Die Zahlen weisen einen robusten Zustand der US-Wirtschaft aus – dennoch ist die Stimmung bei vielen Wählern wenige Wochen vor der Präsidentschaftswahl am 5. November eher pessimistisch. Fast die Hälfte der Befragten schätzen in einer kürzlich veröffentlichten Umfrage der „New York Times“ und des Siena College die wirtschaftliche Situation als „schlecht“ ein – trotz nachlassender Inflation und eines stabilen Arbeitsmarktes.
Aber der Inflationsschock der vergangenen Jahre sitzt noch tief. „Man muss schon in die 1970-er und 1980-er Jahre zurückgehen, um Vergleichbares zu sehen“, sagt der Experte Ryan Sweet von Oxford Economics. „Für viele Wähler ist es das erste Mal, dass sie eine solche Inflation erlebt haben.“ Und eine solche Erfahrung laste „auf der kollektiven Psyche“, sagt Sweet. „Das gilt insbesondere für die Haushalte mit niedrigen und mittleren Einkommen.“
Unter Präsident Joe Biden war die Inflation bis Juni 2022 auf 9,1 Prozent gestiegen, den höchsten Wert seit fast 40 Jahren.
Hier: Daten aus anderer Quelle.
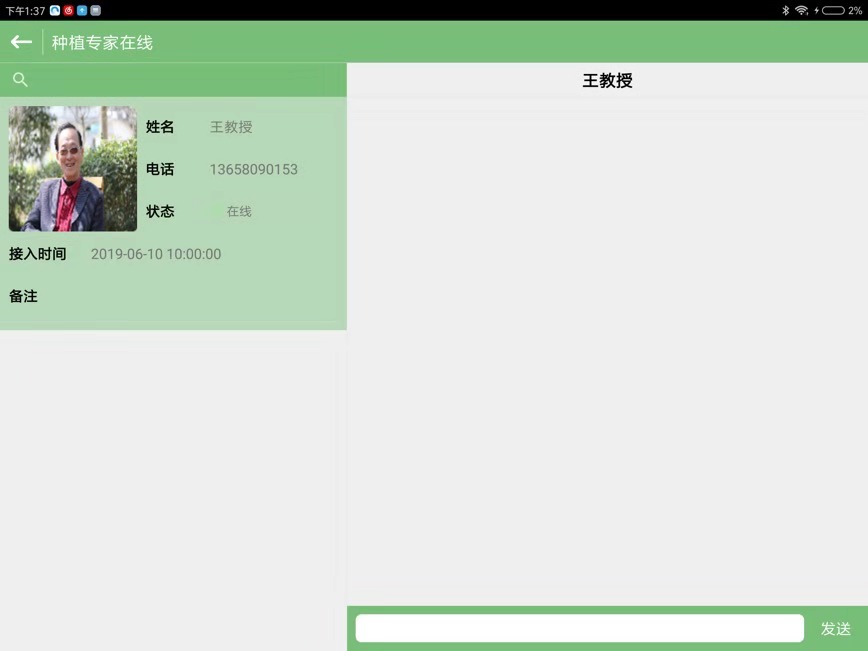
Task: Click the green online status dot
Action: [x=215, y=211]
Die Ursachen lagen in der Corona-Pandemie und dem Ukraine-Krieg. Zwar ging die Teuerungsrate danach allmählich wieder zurück – aber de facto sind die Verbraucherpreise derzeit um 20 Prozent höher als Anfang 2020. Der republikanische Präsidentschaftskandidat und Ex-Präsident Donald Trump nutzt dies für seine Kampagne und verweist auf niedrigere Preise während seiner Amtszeit (2017 –2021).
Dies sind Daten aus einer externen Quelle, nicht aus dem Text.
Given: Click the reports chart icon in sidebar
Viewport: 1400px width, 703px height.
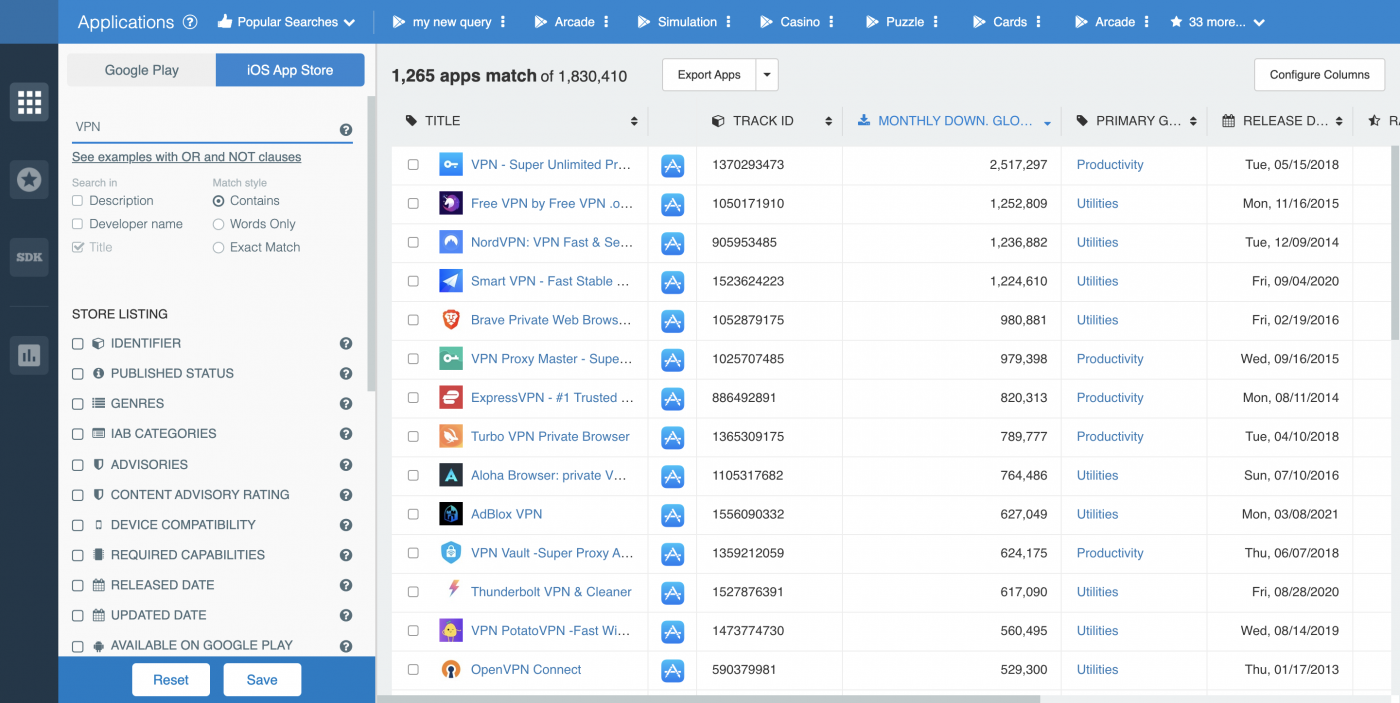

Die Expertin Julia Pollak vom Job-Portal ZipRecruiter verweist darauf, dass die recht positiven Zahlen vom Arbeitsmarkt keinen Aufschluss da- rüber geben, wie groß die Unterschiede zwischen den Branchen sind. Tatsächlich konzentriere sich die Schaffung neuer Jobs auf wenige Sektoren und betreffe nur etwa die Hälfte der Beschäftigten. Die andere Hälfte erlebe in ihren Industriezweigen „ein ungewöhnlich langsames Wachstum“, sagt Pollak. Somit gebe es eine ganze Reihe von Arbeitern, die das Gefühl hätten, „dass ihre Löhne aufholen müssen“. Davon zeugen auch die jüngsten Arbeitskonflikte und Streiks, etwa bei den Hafenarbeitern oder den Arbeitern bei Boeing.